Por tanto, todo lo positivo que va a suponer para las arcas financieras de ACS, pues de una tacada la compañía incorporará a la caja del grupo 4.980 millones de euros, con unas plusvalías previstas de unos 4.000 millones, supone también que el holding pierde fuerza a nivel internacional.

Pago en metálico

La operación se compone de un pago fijo por parte de Vinci de 4.200 millones de euros y entre 730 millones y 780 millones de euros adicionales como compensación por la caja de la compañía. Este importe se definirá en función de los resultados del perímetro vendido a la fecha de ejecución de la compraventa.

Florentino Pérez y Vinci han pactado también un pago variable máximo de 600 millones en metálico a razón de 20 millones por cada 500 MW desarrollados por la división industrial, entre el 31 de marzo de 2021 y durante los siete años siguientes a la ejecución de la compraventa. Este compromiso se puede prorrogar por 18 meses más si la división industrial logra 6.000 megavatios en los primeros 42 meses.

La venta de Cobra incluye toda el área de ingeniería, es decir, la actividad destinada a las energías renovables, una parcela que está en pleno despegue y con fuerte carga de trabajo por la apuesta que están haciendo la Unión Europea y los países industrializados. El negocio ferroviario es otro de los puntales de la filial de ACS, así como proyectos relacionados con las tecnologías de la información.

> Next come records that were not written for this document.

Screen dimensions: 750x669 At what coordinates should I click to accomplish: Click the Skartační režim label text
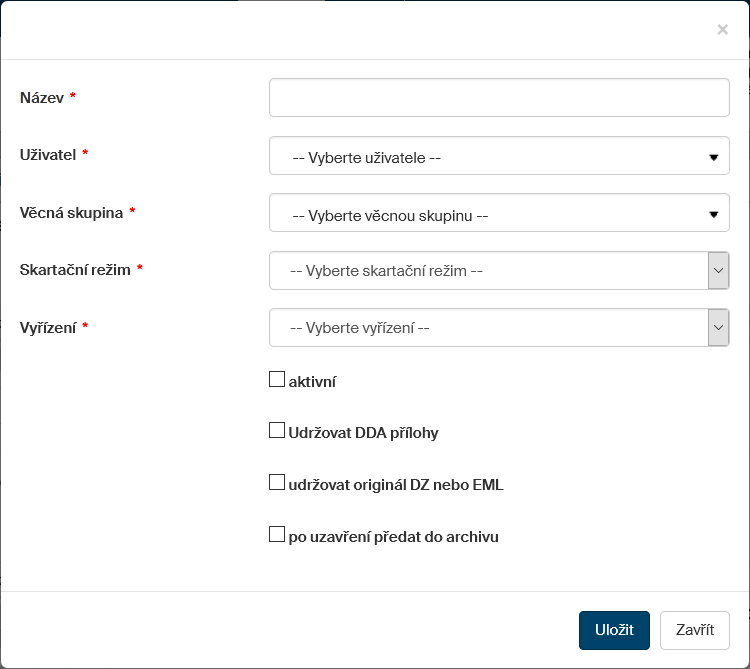click(x=75, y=270)
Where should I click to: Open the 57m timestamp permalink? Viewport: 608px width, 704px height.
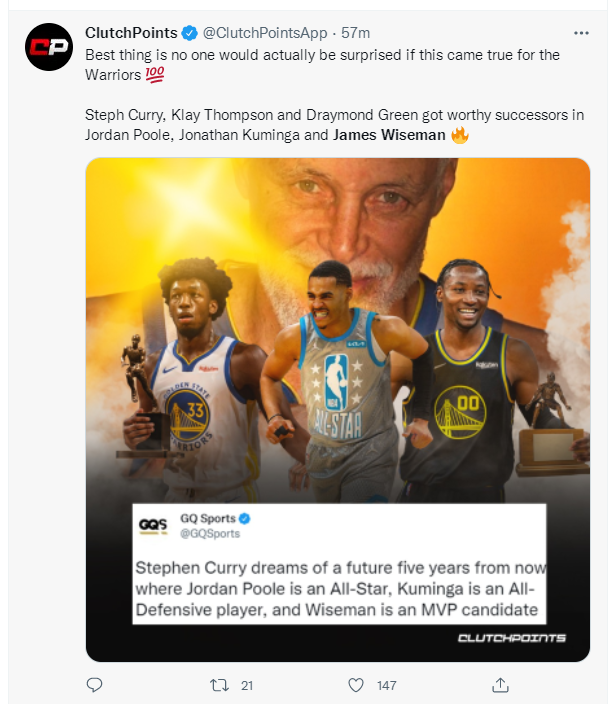355,33
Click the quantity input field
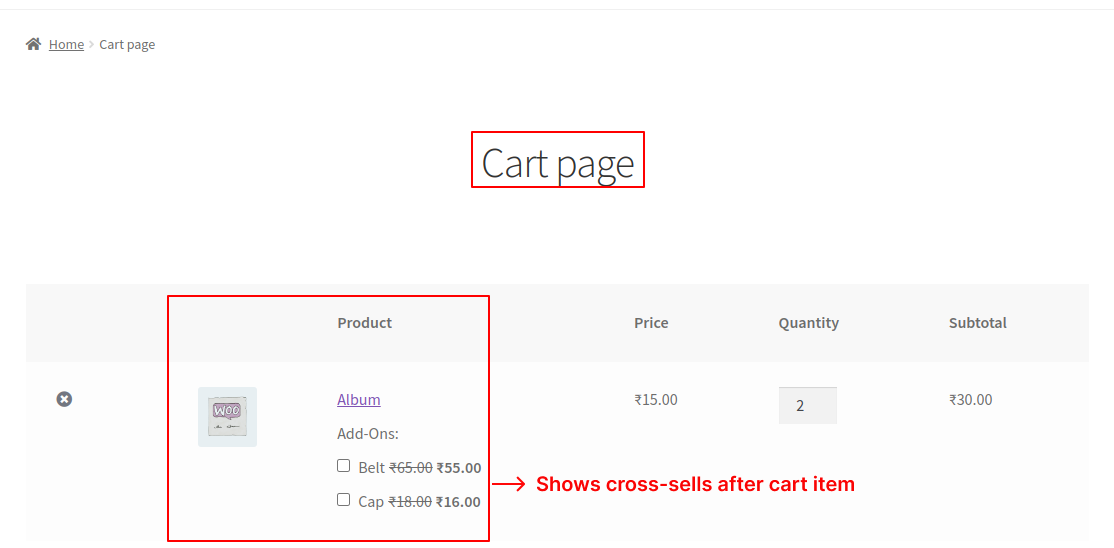 [807, 405]
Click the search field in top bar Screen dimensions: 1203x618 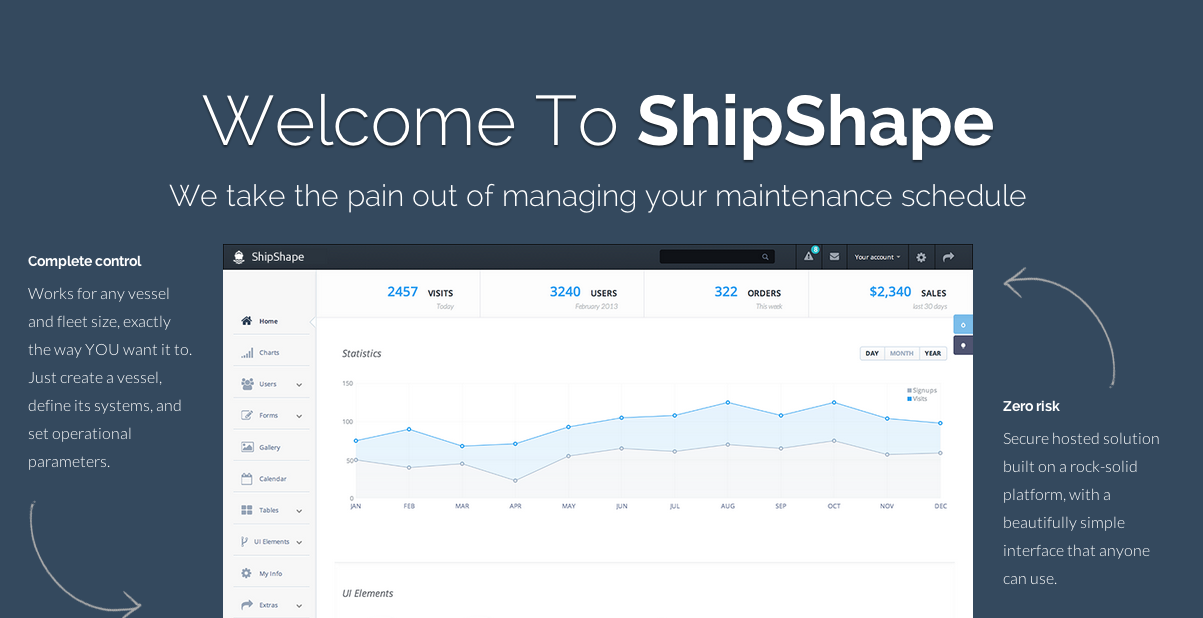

Florentino Pérez da un nuevo golpe de timón que, si bien va a servir para aliviar financieramente al grupo en unos momentos económicos duros para las grandes empresas, ya que los países están recortando sus inversiones en infraestructuras, deja a la compañía sin una de sus joyas. Todo lo contrario que sucede con la francesa Vinci, que gana en dimensión y se consolida aún más en su liderazgo y apuesta por las energías verdes.